Fifteen years ago, Devin Reed was working in the shipping department at Wally’s Wine and Spirits in Beverly Hills. His job was simple: take the orders customers placed, pack them up, and ship them out the door. No wine background. No industry connections. Just a kid from St. Louis who grew up drinking Andre and bottom shelf bottles.
Then one day, two bottles came in that looked identical. Same shape. Same label style. One was a William Fevre Chablis Premier Cru. The other was a Grand Cru. The difference in price was about $300.
“They looked the exact same,” Dev said. “And I was like, what is happening? Why is one bottle $300 more than the other?”

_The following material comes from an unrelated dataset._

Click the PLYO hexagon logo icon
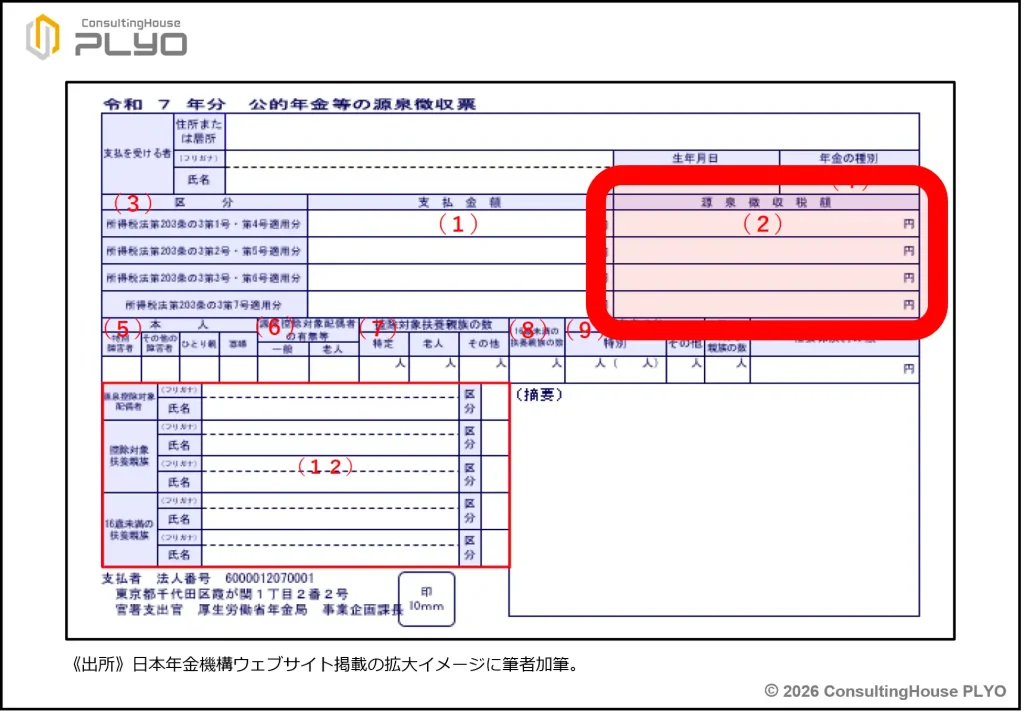43,37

That question changed everything.
Today, Devin Reed is Dev The Somm. A Certified Specialist of Wine who studied at the Court of Master Sommeliers, WSET, and UCLA. He managed at Wally’s, consulted for NBC’s Grand Crew, worked with LeBron James’ UNINTERRUPTED, wrote what’s believed to be the first hip-hop song entirely about wine, and shot the music video with Cedric the Entertainer. Wine Spectator has covered him twice. He runs a wine concierge company called 59Wines and produces a YouTube interview series called Wine & Culture LA.
When I read him his resume during our conversation, he laughed.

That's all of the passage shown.